[Stored records]
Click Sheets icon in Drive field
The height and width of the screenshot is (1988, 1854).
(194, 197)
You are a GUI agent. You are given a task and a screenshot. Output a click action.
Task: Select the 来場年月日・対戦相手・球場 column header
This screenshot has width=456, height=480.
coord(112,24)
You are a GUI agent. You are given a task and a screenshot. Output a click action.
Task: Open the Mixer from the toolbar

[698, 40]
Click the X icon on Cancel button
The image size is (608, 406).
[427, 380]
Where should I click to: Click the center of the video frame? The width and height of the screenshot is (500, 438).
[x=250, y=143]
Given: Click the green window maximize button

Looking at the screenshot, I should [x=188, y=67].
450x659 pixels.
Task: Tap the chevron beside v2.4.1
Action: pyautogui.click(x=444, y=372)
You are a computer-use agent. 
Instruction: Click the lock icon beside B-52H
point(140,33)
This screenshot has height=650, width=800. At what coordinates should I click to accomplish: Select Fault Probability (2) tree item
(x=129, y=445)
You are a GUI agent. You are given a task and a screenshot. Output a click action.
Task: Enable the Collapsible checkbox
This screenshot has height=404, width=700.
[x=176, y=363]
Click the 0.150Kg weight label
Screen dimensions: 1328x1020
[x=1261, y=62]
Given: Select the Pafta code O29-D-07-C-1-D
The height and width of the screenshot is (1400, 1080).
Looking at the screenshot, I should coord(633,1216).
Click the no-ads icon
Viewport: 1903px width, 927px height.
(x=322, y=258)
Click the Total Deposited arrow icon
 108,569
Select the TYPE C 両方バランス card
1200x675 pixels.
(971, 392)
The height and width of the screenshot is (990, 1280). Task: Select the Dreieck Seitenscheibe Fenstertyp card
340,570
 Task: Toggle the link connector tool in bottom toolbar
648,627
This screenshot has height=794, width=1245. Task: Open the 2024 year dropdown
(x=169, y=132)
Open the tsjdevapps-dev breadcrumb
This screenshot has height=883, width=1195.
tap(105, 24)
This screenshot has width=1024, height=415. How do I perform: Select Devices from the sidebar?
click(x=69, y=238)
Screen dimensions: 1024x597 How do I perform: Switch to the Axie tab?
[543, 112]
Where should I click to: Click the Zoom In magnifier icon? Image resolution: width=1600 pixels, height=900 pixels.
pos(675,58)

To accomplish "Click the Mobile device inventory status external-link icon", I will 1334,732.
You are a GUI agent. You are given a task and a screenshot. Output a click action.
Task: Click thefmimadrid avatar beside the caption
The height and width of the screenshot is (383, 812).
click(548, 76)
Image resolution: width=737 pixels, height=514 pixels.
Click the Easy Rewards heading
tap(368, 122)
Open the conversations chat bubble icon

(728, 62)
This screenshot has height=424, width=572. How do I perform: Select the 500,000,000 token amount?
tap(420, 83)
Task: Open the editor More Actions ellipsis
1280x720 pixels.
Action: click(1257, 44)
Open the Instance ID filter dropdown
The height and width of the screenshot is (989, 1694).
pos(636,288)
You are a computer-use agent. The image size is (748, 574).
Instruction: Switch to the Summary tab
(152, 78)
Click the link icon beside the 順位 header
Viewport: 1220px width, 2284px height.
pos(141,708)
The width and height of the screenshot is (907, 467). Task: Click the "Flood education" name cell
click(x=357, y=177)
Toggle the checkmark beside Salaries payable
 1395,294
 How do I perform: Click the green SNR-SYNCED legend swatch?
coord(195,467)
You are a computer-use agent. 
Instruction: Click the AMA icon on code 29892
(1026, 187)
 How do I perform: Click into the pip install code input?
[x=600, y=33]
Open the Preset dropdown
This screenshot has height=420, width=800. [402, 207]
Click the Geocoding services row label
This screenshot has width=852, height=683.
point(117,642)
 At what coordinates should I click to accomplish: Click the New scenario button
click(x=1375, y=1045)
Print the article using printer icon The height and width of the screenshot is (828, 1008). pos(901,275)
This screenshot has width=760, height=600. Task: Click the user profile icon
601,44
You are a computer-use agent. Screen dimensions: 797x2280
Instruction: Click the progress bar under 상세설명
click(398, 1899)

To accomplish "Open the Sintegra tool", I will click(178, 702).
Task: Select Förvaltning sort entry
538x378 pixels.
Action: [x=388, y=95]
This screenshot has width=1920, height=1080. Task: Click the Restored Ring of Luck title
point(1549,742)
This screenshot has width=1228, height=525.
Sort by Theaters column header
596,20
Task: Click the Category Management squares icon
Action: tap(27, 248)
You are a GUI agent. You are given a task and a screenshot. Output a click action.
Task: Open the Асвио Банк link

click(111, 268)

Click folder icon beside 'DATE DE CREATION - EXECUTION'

ASSIGNMENT
Only an exact copy of all the data will do as the answer.

RESULT FOR THIS EXERCISE
Click Sheets icon in Drive field
The height and width of the screenshot is (1988, 1854).
(194, 197)
You are a GUI agent. You are given a task and a screenshot. Output a click action.
Task: Select the 来場年月日・対戦相手・球場 column header
This screenshot has width=456, height=480.
coord(112,24)
You are a GUI agent. You are given a task and a screenshot. Output a click action.
Task: Open the Mixer from the toolbar

[698, 40]
Click the X icon on Cancel button
The image size is (608, 406).
[427, 380]
Where should I click to: Click the center of the video frame? The width and height of the screenshot is (500, 438).
[x=250, y=143]
Given: Click the green window maximize button

Looking at the screenshot, I should [x=188, y=67].
450x659 pixels.
Task: Tap the chevron beside v2.4.1
Action: pyautogui.click(x=444, y=372)
You are a computer-use agent. 
Instruction: Click the lock icon beside B-52H
point(140,33)
This screenshot has height=650, width=800. At what coordinates should I click to accomplish: Select Fault Probability (2) tree item
(x=129, y=445)
You are a GUI agent. You are given a task and a screenshot. Output a click action.
Task: Enable the Collapsible checkbox
This screenshot has height=404, width=700.
[x=176, y=363]
Click the 0.150Kg weight label
Screen dimensions: 1328x1020
[x=1261, y=62]
Given: Select the Pafta code O29-D-07-C-1-D
The height and width of the screenshot is (1400, 1080).
Looking at the screenshot, I should coord(633,1216).
Click the no-ads icon
Viewport: 1903px width, 927px height.
(x=322, y=258)
Click the Total Deposited arrow icon
 108,569
Select the TYPE C 両方バランス card
1200x675 pixels.
(971, 392)
The height and width of the screenshot is (990, 1280). Task: Select the Dreieck Seitenscheibe Fenstertyp card
340,570
 Task: Toggle the link connector tool in bottom toolbar
648,627
This screenshot has height=794, width=1245. Task: Open the 2024 year dropdown
(x=169, y=132)
Open the tsjdevapps-dev breadcrumb
This screenshot has height=883, width=1195.
tap(105, 24)
This screenshot has width=1024, height=415. How do I perform: Select Devices from the sidebar?
click(x=69, y=238)
Screen dimensions: 1024x597 How do I perform: Switch to the Axie tab?
[543, 112]
Where should I click to: Click the Zoom In magnifier icon? Image resolution: width=1600 pixels, height=900 pixels.
pos(675,58)

To accomplish "Click the Mobile device inventory status external-link icon", I will 1334,732.
You are a GUI agent. You are given a task and a screenshot. Output a click action.
Task: Click thefmimadrid avatar beside the caption
The height and width of the screenshot is (383, 812).
click(548, 76)
Image resolution: width=737 pixels, height=514 pixels.
Click the Easy Rewards heading
tap(368, 122)
Open the conversations chat bubble icon

(728, 62)
This screenshot has height=424, width=572. How do I perform: Select the 500,000,000 token amount?
tap(420, 83)
Task: Open the editor More Actions ellipsis
1280x720 pixels.
Action: click(1257, 44)
Open the Instance ID filter dropdown
The height and width of the screenshot is (989, 1694).
pos(636,288)
You are a computer-use agent. The image size is (748, 574).
Instruction: Switch to the Summary tab
(152, 78)
Click the link icon beside the 順位 header
Viewport: 1220px width, 2284px height.
pos(141,708)
The width and height of the screenshot is (907, 467). Task: Click the "Flood education" name cell
click(x=357, y=177)
Toggle the checkmark beside Salaries payable
 1395,294
 How do I perform: Click the green SNR-SYNCED legend swatch?
coord(195,467)
You are a computer-use agent. 
Instruction: Click the AMA icon on code 29892
(1026, 187)
 How do I perform: Click into the pip install code input?
[x=600, y=33]
Open the Preset dropdown
This screenshot has height=420, width=800. [402, 207]
Click the Geocoding services row label
This screenshot has width=852, height=683.
point(117,642)
 At what coordinates should I click to accomplish: Click the New scenario button
click(x=1375, y=1045)
Print the article using printer icon The height and width of the screenshot is (828, 1008). pos(901,275)
This screenshot has width=760, height=600. Task: Click the user profile icon
601,44
You are a computer-use agent. Screen dimensions: 797x2280
Instruction: Click the progress bar under 상세설명
click(398, 1899)

To accomplish "Open the Sintegra tool", I will click(178, 702).
Task: Select Förvaltning sort entry
538x378 pixels.
Action: [x=388, y=95]
This screenshot has width=1920, height=1080. Task: Click the Restored Ring of Luck title
point(1549,742)
This screenshot has width=1228, height=525.
Sort by Theaters column header
596,20
Task: Click the Category Management squares icon
Action: tap(27, 248)
You are a GUI agent. You are given a task and a screenshot. Output a click action.
Task: Open the Асвио Банк link

click(111, 268)

Click folder icon beside 'DATE DE CREATION - EXECUTION'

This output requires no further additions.